Flor. Madeira. Essas parecem inconciliáveis, uma tão miudinha, concisa, não precisa mais do que uma sílaba para expressar algo efêmero, e o “r” final remete a alguma continuação, como um verbo que se transformará em florir, florescer… o efêmero que vai durar o prazo de uma estação e vai adormecer até o novo tempo de desabrochar. Madeira, esta é dura. Pode ser maleável, pode ser ultrajada por insetos, mas a estrutura é firme, rígida. A palavra mostra: madeira, sem “r” final, sem “us” obscuros, só madeira e ponto. Seca, dá seu recado e se deixa lanhar.
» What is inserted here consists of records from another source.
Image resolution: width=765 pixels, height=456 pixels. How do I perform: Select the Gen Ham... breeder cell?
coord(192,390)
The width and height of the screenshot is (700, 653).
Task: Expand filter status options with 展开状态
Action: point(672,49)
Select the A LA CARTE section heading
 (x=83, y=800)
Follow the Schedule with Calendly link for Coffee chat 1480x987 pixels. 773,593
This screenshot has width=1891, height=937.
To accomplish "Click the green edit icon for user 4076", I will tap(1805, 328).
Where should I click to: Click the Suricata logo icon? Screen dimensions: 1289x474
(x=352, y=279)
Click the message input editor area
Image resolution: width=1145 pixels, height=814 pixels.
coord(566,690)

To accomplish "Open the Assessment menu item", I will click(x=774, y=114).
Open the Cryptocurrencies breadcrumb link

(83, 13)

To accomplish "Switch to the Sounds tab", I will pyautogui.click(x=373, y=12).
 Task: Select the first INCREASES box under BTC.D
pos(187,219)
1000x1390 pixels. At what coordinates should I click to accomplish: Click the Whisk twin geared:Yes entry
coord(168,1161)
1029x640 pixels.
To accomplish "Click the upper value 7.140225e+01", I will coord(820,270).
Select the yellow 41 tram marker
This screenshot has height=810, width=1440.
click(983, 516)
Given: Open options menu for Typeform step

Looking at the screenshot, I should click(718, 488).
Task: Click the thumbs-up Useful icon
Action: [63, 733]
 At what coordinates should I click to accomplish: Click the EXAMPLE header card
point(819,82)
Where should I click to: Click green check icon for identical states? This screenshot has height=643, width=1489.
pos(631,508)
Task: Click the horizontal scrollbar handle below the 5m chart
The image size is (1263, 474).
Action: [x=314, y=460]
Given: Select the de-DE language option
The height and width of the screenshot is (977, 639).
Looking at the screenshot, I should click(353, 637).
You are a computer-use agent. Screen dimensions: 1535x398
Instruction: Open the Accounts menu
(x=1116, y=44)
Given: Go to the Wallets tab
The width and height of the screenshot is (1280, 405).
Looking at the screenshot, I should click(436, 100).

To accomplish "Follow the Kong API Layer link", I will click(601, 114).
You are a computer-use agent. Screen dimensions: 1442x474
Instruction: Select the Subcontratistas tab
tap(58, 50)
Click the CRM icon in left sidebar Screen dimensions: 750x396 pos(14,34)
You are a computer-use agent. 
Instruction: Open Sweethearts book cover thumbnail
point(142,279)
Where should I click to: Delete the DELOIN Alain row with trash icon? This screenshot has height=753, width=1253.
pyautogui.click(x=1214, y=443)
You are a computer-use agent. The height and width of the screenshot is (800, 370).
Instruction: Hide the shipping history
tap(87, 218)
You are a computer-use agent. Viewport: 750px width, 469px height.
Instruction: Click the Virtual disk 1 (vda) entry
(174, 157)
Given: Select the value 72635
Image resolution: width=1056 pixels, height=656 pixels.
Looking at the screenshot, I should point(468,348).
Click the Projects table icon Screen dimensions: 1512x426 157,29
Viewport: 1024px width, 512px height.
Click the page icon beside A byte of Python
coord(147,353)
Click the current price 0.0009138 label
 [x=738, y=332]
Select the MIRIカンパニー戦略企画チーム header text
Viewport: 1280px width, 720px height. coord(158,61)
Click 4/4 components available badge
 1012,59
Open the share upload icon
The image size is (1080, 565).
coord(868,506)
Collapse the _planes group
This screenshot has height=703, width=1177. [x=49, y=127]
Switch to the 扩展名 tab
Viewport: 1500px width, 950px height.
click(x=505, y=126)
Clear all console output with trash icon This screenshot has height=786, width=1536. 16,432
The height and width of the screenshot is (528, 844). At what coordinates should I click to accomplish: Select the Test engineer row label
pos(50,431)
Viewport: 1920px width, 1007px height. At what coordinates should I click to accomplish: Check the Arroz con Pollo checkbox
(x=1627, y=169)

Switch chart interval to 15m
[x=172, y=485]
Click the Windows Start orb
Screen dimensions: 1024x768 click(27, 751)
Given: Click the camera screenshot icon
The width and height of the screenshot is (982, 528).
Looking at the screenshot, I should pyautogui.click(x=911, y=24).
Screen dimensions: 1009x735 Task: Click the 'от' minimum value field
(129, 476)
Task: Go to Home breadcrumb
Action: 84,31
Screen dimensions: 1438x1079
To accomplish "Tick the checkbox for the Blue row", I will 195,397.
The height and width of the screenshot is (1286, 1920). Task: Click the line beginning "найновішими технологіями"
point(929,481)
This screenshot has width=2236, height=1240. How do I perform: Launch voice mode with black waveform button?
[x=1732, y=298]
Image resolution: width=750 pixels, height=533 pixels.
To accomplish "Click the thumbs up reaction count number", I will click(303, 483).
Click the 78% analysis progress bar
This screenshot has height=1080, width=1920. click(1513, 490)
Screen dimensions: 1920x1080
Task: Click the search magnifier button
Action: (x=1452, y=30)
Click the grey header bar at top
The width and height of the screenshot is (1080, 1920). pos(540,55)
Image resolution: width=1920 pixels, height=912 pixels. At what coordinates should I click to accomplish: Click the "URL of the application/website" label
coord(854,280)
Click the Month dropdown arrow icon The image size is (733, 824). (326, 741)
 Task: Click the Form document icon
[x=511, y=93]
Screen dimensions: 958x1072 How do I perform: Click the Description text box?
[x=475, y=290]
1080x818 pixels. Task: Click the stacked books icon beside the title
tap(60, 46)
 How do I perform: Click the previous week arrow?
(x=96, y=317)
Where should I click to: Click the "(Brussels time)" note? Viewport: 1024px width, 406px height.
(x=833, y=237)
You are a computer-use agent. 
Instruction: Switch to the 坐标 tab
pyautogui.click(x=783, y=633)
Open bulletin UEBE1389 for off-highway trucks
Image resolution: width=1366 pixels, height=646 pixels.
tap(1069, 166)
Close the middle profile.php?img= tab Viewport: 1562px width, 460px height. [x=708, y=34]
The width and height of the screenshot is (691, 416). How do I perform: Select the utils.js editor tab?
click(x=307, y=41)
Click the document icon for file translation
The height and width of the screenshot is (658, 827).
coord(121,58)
Pólen. Seiva. Aqui os conceitos são algo semelhantes. Pólen e seiva, alimentos que vão servir para gerar novos seres. Pólen parece mais fluido, o “n” final leva a imaginar os pequenos grãos que se desprendem, espalhando-se no ar e fecundando as plantas ao redor. Como se reticências fossem obrigatórias ao final da palavra: pólen… e os minúsculos grãos reprodutores se espalham pelo ar. Seiva, líquido que circula nas árvores, carregando água e nutrientes. O mesmo trabalho e o mesmo “s” do sangue que percorre nossos corpos. Termo também um tanto duro, como a madeira por onde se desloca, mas suavizado pelo “s” inicial, “s” que pode traduzir movimentos, sinuosidades.

Coisa muito bela é a formação – e a transformação – da linguagem. E quando olhamos as palavras com cuidado, carinhosamente, buscando aliar os sons de cada letra ao significado da palavra inteira, como são ricas as descobertas que nos aguardam e nos fazem sentir tal qual desbravadores de novos percursos. Martírio, voraz, saltimbanco, muralha, amiúde, cruciante, estrépito – e milhares de outras se oferecem a nosso desvelo.

Em tempos em que a simplificação da escrita tem sido muito presente nos diálogos, quando a rapidez das mensagens parece ser o fator mais relevante, seria bom exercitarmos o resgate das belas palavras, unidades da língua escrita que nos proporcionam uma das maiores distinções da convivência humana: a comunicação.